Merci encore les copines, pour ce super cadeau.
Bon… pour être tout à fait honnête, je ne me suis pas sentie hyper bien.
La chaleur lourde, le mal de tête et la nausée : combo gagnant.
À 18h, j’étais écarlate et littéralement au bout de ma vie.
Faut dire que je sors rarement de la maison,
qui, elle, reste fraîche naturellement (merci la BatCave).
Alors forcément, dès que je mets un pied dehors, c’est la claque.
Vivre dans le froid et l’obscurité a ses avantages… mais aussi ses limites. Le corps ne s’adapte pas progressivement aux variations de températures. Les contrastes sont violents.
Conclusion : glaces.
Pas en terrasse, fallait pas pousser Mémé dans le BBQ.
Mais il paraît que j’ai fini par retourner à une couleur à peu près normale au bout d’un moment.

Pendant qu’on explorait Toulouse sous 40°C,
les enfants étaient passés à la maison.
Juste un petit mot doux laissé en évidence
Et moi, j’ai fini de fondre.
J’aime bien être la meilleure maman du monde,
surtout quand c’est écrit en rose fluo et entouré de cœurs.

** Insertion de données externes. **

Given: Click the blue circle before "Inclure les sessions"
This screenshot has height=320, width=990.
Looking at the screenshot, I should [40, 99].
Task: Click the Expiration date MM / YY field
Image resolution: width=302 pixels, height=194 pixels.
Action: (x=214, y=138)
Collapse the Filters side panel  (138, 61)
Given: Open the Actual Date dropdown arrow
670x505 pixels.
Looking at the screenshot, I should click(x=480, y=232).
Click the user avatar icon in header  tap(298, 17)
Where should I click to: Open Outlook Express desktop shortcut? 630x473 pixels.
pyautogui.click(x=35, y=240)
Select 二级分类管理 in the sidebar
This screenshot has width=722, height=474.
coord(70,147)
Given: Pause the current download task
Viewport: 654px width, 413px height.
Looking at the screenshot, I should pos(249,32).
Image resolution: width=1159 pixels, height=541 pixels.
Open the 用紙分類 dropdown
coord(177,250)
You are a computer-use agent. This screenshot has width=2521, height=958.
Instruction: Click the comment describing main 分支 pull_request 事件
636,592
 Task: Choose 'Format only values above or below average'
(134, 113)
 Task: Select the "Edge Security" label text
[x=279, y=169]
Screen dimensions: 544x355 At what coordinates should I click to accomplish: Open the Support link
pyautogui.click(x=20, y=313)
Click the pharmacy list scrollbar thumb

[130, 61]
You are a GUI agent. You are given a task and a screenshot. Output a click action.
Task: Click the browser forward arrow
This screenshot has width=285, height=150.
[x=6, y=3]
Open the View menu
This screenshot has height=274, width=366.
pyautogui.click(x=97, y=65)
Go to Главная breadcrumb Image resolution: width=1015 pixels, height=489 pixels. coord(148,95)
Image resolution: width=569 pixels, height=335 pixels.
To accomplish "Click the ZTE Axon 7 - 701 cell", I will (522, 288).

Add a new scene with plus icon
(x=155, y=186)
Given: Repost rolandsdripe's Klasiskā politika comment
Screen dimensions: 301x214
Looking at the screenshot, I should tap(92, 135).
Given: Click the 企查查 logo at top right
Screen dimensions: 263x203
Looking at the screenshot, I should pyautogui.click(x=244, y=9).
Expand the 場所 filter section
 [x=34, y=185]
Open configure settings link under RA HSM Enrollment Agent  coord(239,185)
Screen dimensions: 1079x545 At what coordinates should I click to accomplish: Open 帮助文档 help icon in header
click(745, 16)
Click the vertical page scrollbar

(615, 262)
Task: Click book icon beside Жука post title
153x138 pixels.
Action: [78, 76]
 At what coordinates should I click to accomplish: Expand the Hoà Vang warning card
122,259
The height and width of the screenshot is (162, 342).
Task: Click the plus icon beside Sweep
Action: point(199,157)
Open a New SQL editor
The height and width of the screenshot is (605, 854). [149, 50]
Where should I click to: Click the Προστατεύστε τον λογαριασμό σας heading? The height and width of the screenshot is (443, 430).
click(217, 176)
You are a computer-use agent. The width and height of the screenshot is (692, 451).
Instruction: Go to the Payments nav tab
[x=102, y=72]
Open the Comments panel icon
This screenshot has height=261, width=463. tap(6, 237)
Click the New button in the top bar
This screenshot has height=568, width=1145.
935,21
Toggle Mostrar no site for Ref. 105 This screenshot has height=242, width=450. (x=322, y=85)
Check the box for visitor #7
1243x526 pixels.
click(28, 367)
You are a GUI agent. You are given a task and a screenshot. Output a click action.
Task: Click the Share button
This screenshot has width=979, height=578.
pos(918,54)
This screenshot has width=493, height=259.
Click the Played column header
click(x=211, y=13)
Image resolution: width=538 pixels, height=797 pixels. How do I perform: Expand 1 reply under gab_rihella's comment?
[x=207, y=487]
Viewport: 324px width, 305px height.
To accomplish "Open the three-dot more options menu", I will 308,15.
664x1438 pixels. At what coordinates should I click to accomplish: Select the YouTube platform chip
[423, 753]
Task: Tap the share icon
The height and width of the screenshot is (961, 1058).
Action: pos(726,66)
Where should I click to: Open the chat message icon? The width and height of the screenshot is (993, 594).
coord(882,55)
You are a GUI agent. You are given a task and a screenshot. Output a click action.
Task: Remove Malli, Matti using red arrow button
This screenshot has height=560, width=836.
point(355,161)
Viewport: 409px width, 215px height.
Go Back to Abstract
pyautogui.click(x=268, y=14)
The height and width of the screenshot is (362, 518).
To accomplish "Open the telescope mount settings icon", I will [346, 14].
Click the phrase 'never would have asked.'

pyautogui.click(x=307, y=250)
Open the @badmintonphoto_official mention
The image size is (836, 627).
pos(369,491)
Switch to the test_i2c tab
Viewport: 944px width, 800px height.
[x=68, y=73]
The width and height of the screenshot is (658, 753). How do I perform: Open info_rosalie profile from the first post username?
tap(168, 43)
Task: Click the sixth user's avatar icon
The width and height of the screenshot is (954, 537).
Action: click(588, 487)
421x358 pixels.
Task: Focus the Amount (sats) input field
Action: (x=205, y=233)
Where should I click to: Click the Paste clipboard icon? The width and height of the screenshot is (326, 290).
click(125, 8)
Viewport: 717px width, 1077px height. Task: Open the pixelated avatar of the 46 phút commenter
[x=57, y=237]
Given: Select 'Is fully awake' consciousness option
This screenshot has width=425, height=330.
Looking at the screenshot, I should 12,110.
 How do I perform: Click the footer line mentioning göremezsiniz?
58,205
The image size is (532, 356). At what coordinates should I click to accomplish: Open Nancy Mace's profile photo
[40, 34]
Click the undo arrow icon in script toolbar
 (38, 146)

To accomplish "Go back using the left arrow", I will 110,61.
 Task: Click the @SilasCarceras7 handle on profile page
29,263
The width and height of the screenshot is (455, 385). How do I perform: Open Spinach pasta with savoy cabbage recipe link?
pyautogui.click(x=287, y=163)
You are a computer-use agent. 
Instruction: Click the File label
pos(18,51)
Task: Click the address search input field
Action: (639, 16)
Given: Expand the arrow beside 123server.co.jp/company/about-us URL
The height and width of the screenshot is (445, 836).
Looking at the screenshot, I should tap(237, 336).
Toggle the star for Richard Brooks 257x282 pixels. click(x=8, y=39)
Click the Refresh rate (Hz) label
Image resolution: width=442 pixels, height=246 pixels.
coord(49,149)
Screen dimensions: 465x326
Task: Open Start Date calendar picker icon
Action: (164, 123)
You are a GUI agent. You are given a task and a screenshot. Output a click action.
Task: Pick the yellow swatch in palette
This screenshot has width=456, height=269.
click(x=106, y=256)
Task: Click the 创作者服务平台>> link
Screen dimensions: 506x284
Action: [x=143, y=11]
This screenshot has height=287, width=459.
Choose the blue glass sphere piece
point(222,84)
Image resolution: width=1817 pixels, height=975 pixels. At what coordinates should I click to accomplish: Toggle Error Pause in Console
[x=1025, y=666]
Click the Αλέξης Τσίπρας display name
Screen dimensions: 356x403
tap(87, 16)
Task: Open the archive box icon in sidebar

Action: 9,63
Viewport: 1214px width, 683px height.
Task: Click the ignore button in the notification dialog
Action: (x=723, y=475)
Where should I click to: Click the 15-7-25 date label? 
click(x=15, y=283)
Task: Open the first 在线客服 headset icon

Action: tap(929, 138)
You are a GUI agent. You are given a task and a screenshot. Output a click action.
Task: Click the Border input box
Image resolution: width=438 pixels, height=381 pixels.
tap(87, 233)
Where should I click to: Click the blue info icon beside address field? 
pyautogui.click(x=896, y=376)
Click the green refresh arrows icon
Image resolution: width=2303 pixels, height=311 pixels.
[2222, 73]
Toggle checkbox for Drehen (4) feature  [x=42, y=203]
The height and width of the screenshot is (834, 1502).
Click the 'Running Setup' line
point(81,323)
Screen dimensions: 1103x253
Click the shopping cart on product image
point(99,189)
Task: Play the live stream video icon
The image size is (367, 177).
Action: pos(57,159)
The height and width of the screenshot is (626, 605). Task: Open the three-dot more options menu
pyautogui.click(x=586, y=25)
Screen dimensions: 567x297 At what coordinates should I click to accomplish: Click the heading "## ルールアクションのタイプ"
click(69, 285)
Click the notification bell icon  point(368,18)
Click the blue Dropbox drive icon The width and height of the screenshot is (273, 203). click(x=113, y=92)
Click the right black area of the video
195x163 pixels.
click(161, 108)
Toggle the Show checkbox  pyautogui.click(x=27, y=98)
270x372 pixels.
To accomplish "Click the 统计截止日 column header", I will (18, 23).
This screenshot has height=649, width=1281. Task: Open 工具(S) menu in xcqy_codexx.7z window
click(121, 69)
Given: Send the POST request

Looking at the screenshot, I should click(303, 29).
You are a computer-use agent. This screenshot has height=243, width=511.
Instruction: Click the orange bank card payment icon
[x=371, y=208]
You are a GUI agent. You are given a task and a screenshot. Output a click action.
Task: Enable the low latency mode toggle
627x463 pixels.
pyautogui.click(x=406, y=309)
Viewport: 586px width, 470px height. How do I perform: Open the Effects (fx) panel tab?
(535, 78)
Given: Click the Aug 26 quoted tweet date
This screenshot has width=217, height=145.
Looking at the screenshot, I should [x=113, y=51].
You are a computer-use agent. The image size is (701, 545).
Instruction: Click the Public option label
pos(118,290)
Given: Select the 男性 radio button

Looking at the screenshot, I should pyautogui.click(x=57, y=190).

Tartines, champignons poêlés, mascarpone aux herbes.
Simple, mais plutôt goûtu.


Et voilà, la semaine 25 s’achève ainsi.
Une semaine un peu floue, trop nauséeuse,
faite de codéine mal digérée, de chaleur mal vécue,
de migraines, de doutes, mais aussi…
de tendresse, de massages, de Blondes et de jolis mots laissés par les enfants.
J’ai survécu à tout et même à une visite guidée sous le soleil.
Et maintenant, cap sur la suite.
La semaine à venir marque le premier volet de la Quinzaine Infernale.
Il faut tenir. Parce que ces 15 jours-là…
ce sont eux qui remplissent les stocks d’énergie pour presque toute une année.
Allez, on respire un bon coup.
Et on y va.
Merci d’être là, toujours.
On se retrouve très vite pour la suite.